▶ **Supplied data**

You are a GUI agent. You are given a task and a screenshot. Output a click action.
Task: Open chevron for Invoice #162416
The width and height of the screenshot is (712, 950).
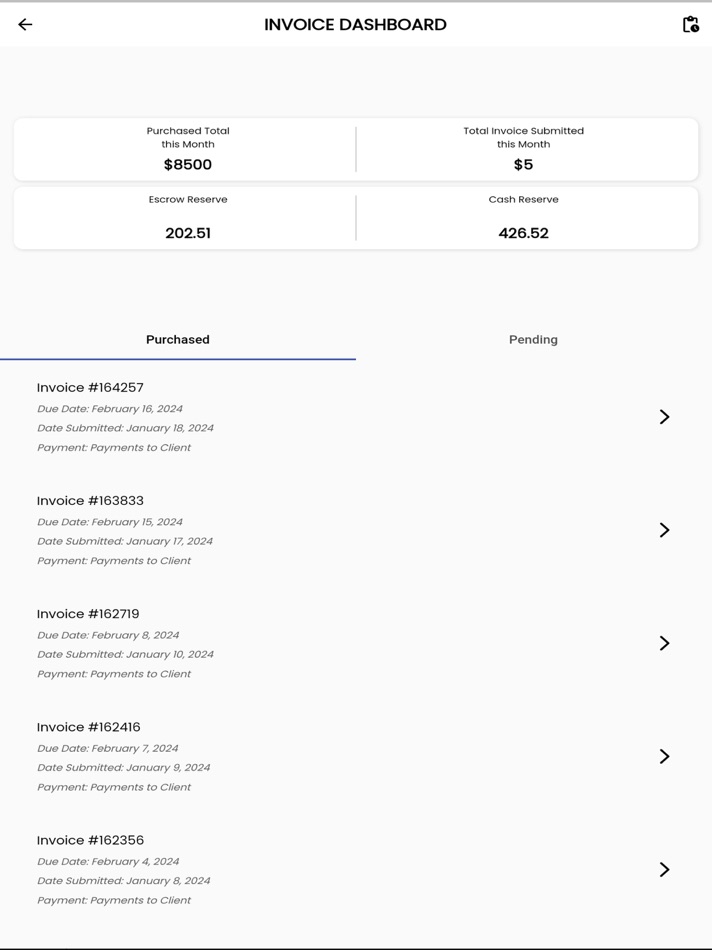[x=664, y=756]
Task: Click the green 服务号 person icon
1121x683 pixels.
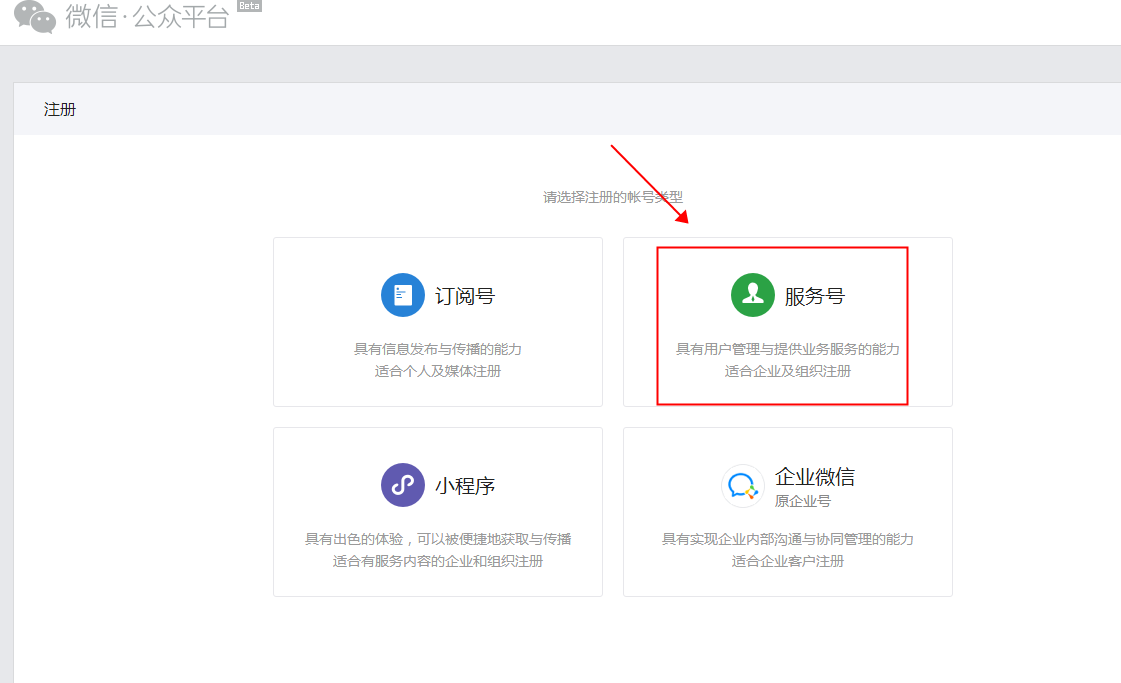Action: tap(753, 295)
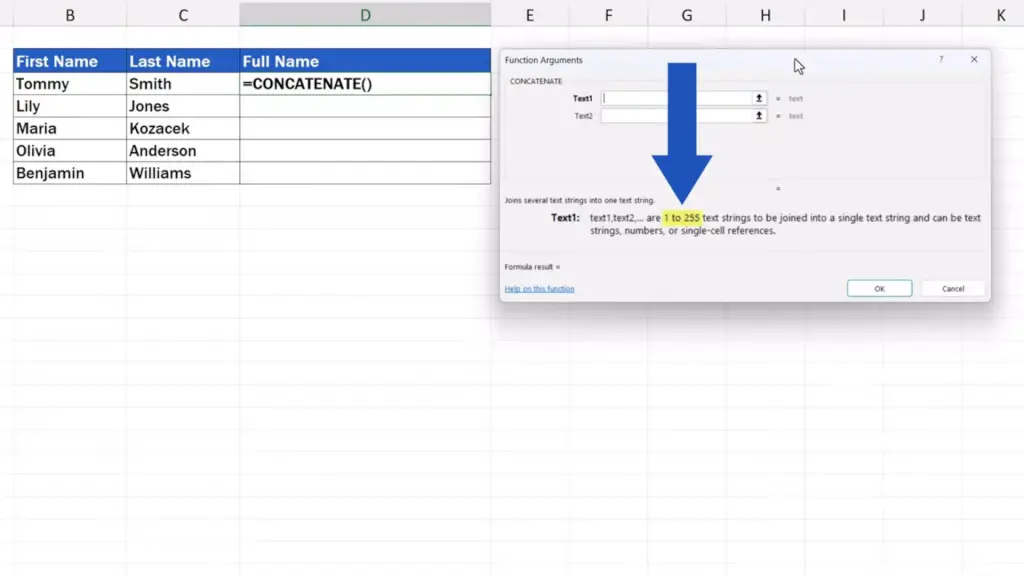
Task: Click the Text2 collapse dialog range selector icon
Action: click(x=759, y=116)
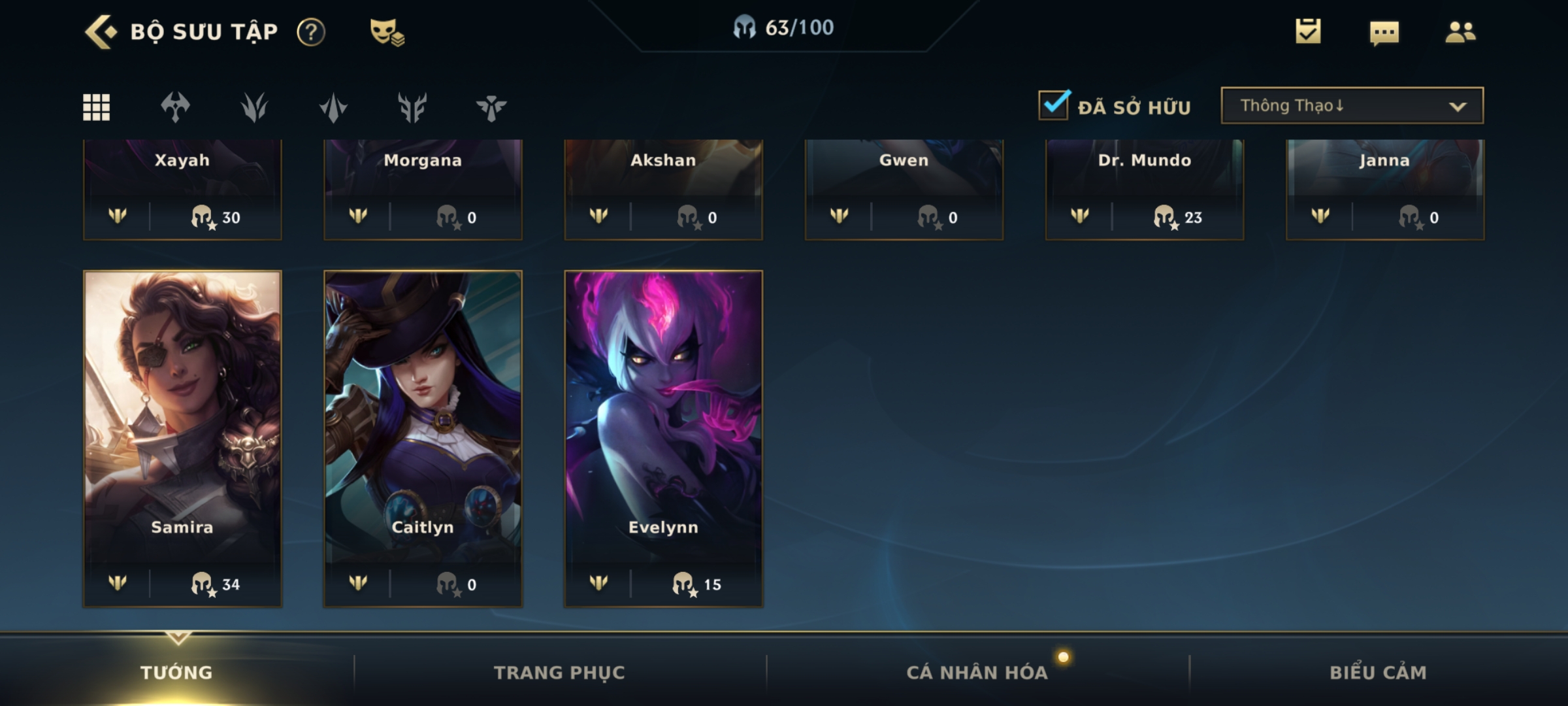Image resolution: width=1568 pixels, height=706 pixels.
Task: Select the Samira champion card
Action: [x=182, y=439]
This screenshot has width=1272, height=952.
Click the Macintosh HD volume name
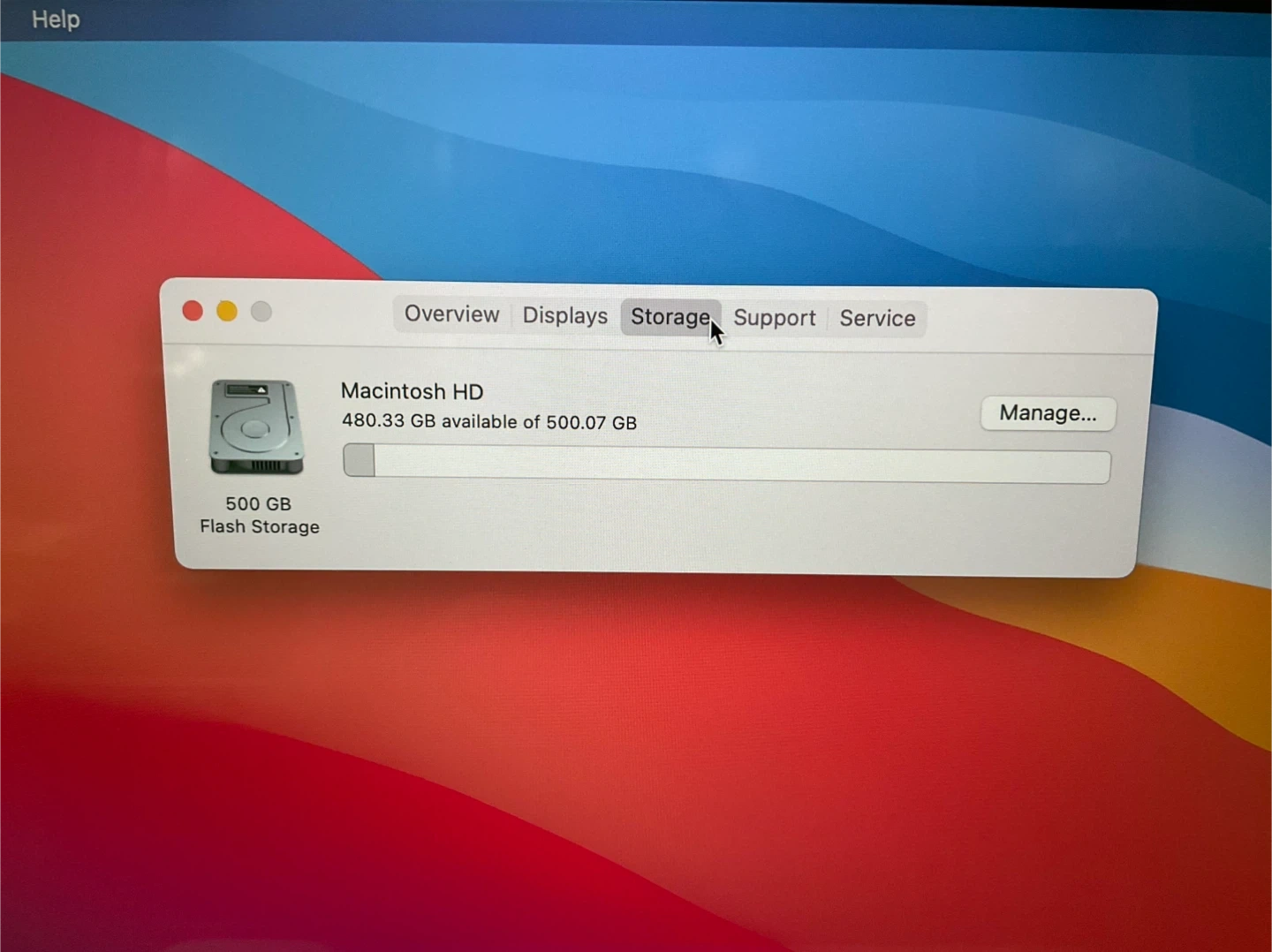[412, 391]
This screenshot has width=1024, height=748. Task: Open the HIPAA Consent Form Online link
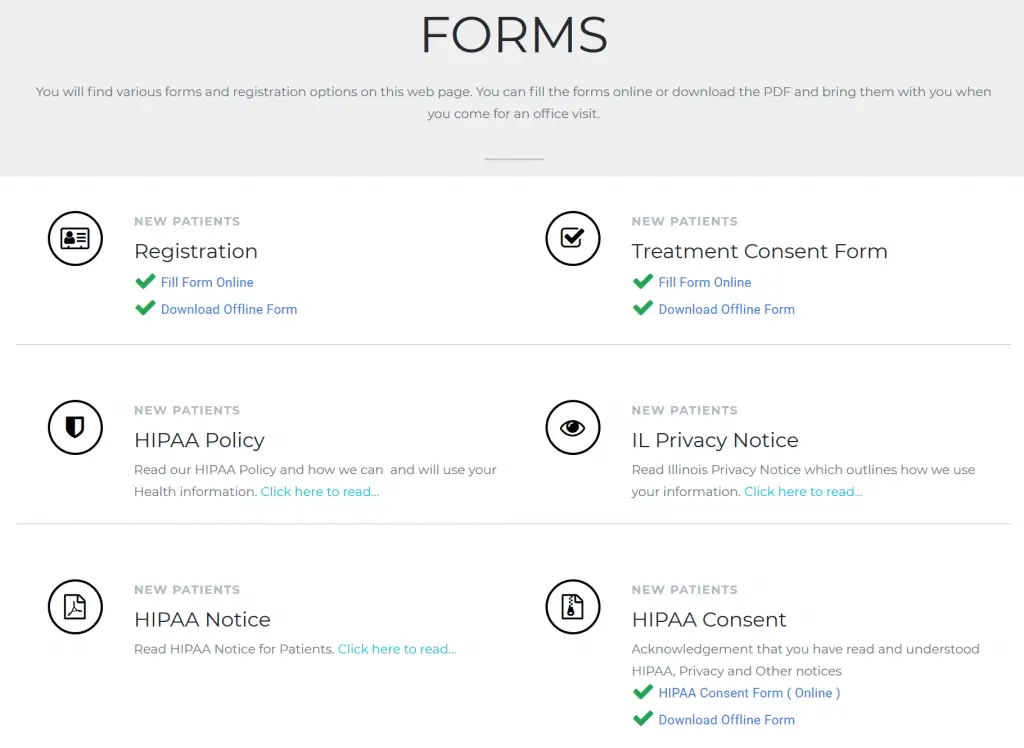748,692
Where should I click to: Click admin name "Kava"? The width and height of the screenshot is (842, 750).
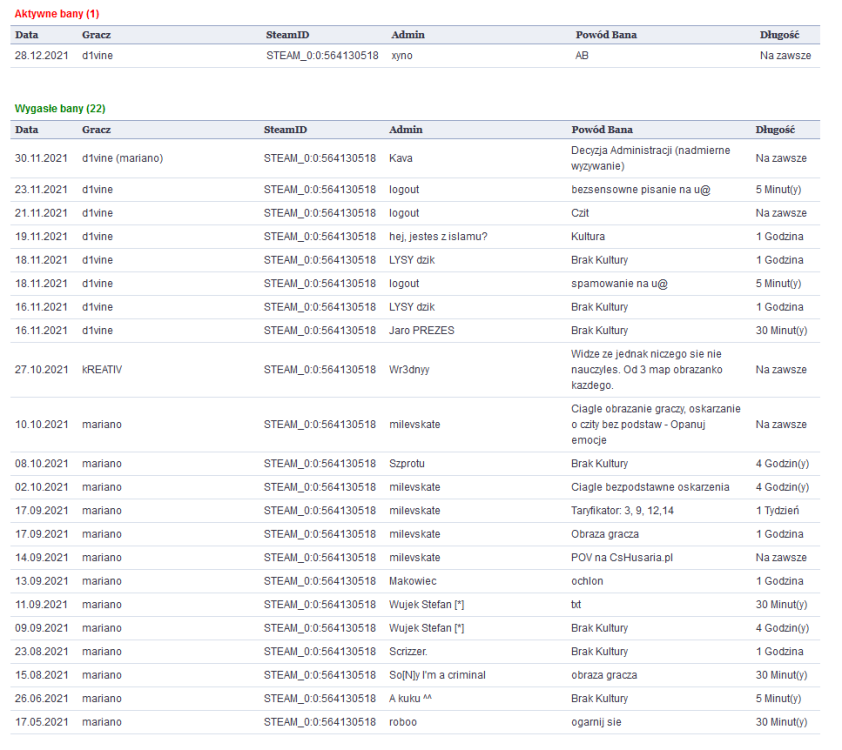click(x=401, y=158)
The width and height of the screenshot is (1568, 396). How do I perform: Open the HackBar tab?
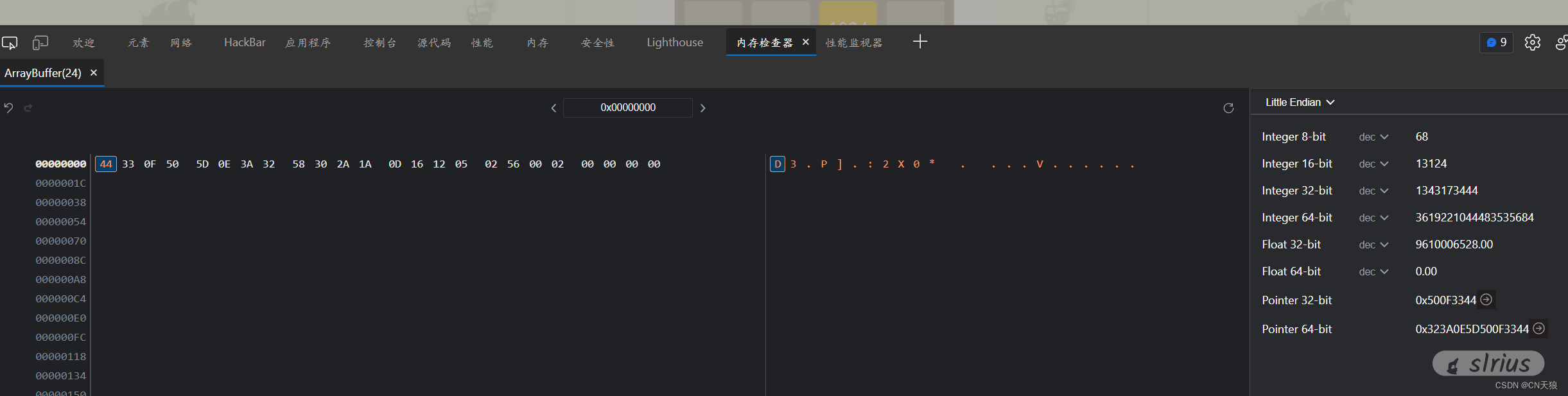coord(245,43)
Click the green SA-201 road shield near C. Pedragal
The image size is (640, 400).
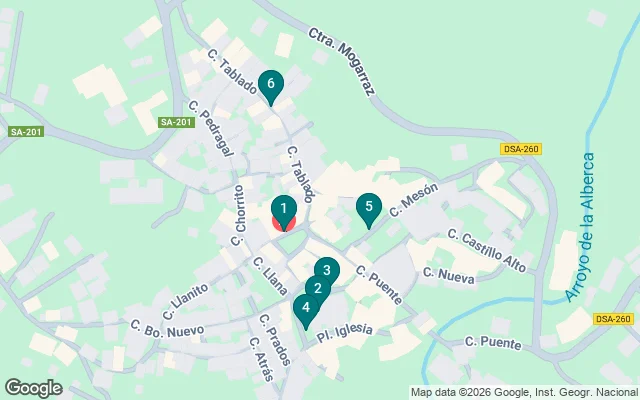176,122
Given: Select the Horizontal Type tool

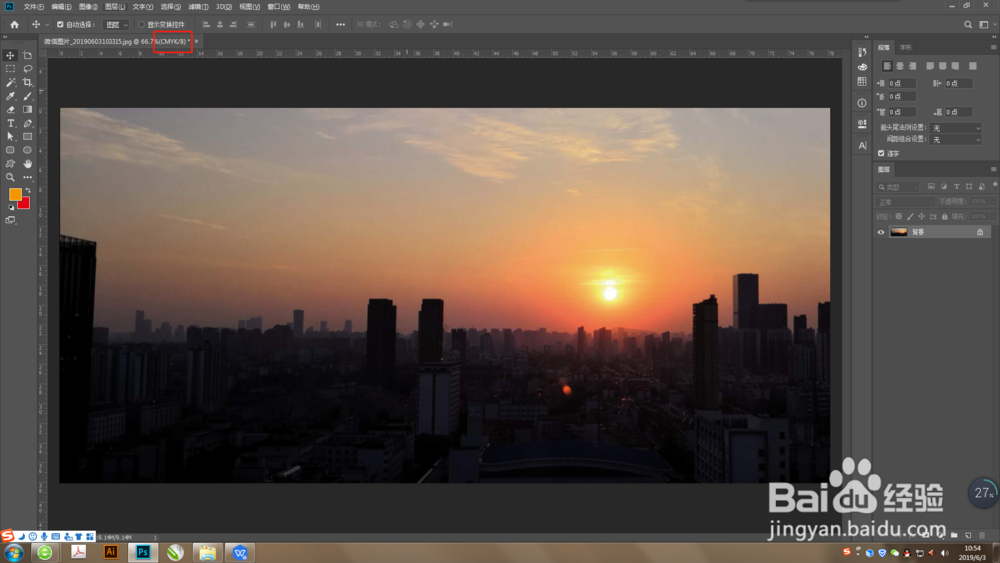Looking at the screenshot, I should tap(10, 123).
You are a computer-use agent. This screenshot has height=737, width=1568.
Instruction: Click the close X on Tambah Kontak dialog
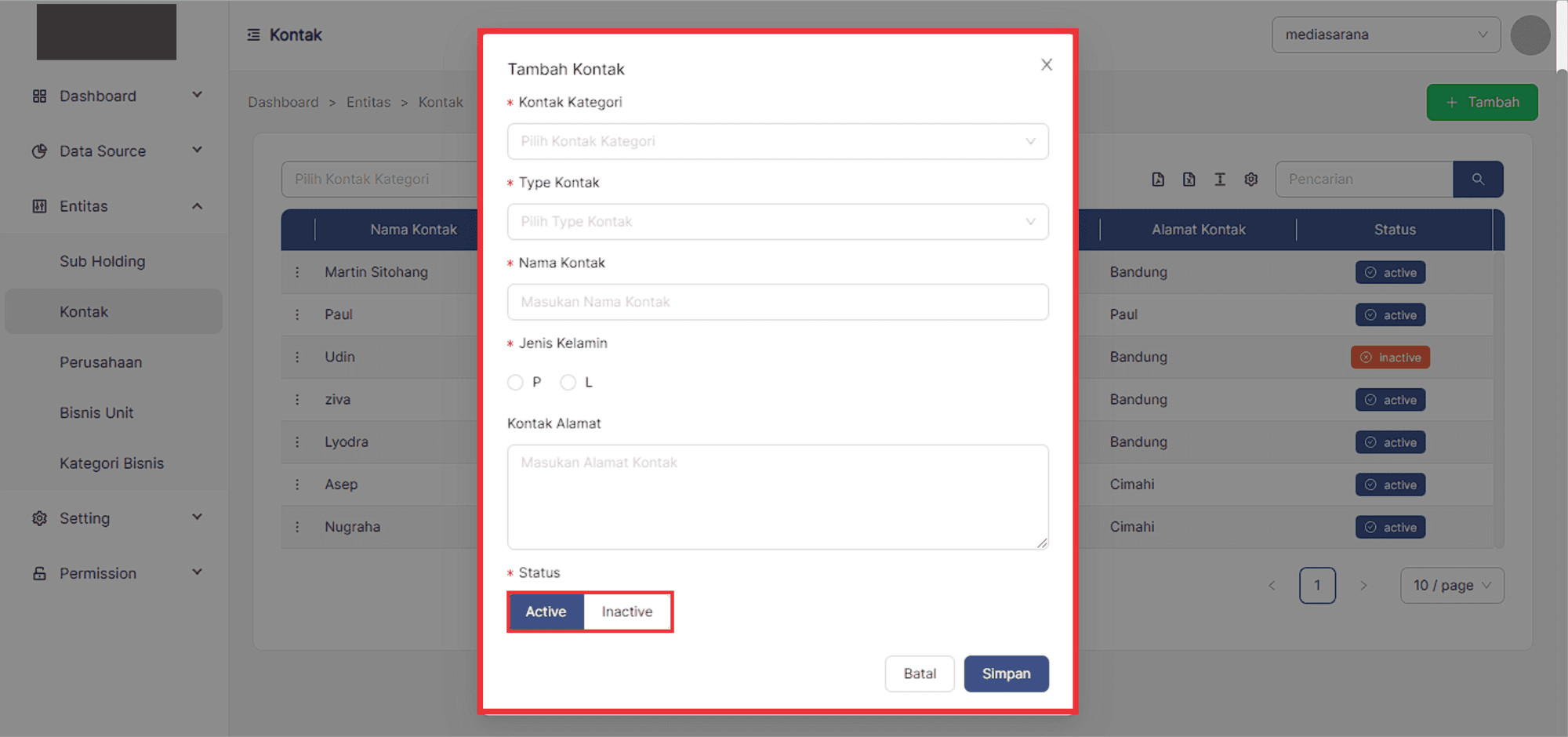coord(1046,64)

▶ **Exercise requirements**
Pick out every line of the material above that contains the word "icon", and copy each one.

▶ **Exercise output**
Task: Click the green 服务号 person icon
Task: Click the Text2 collapse dialog range selector icon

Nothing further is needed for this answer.